When you reach the line below that has "The height and", start returning lines exactly, and stop after the line that has "the L lightness"; skip the pictures.

■ **DATA LISTING**
========
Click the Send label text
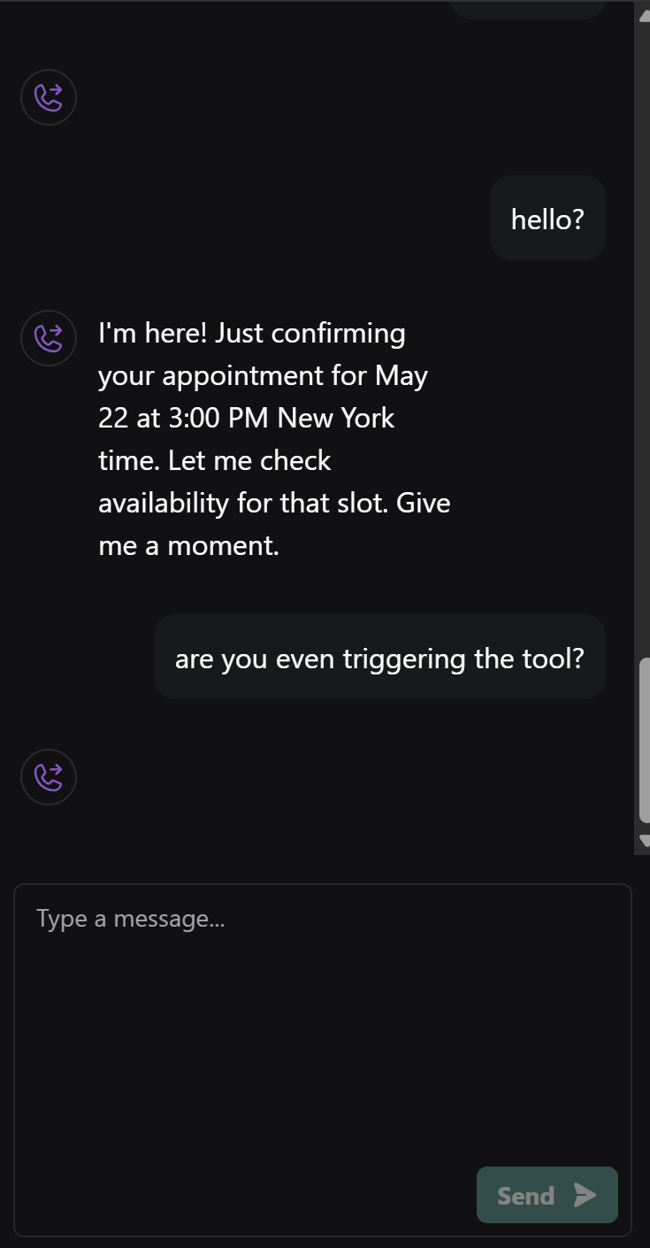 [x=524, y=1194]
========
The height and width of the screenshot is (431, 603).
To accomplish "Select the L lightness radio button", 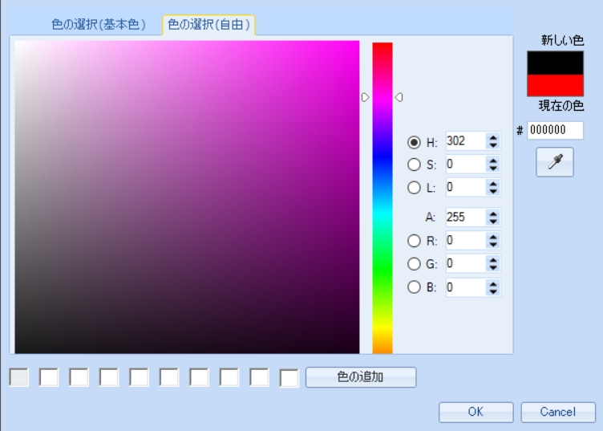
========
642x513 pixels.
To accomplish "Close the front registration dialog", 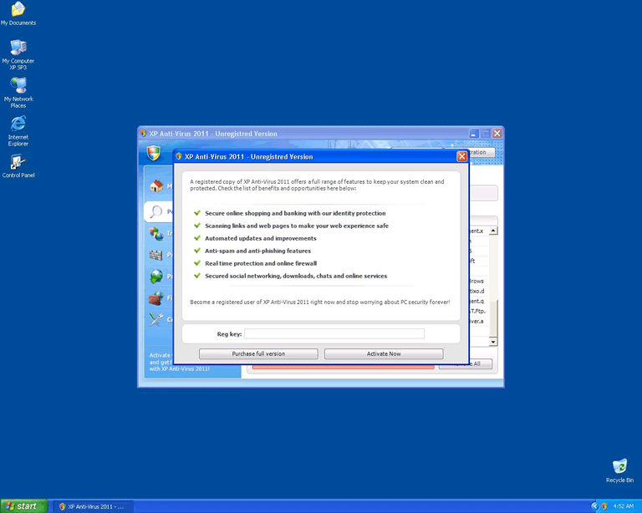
========
■ **SOLUTION TO THIS TASK**
The height and width of the screenshot is (431, 603).
To accomplish "Select the L lightness radio button", 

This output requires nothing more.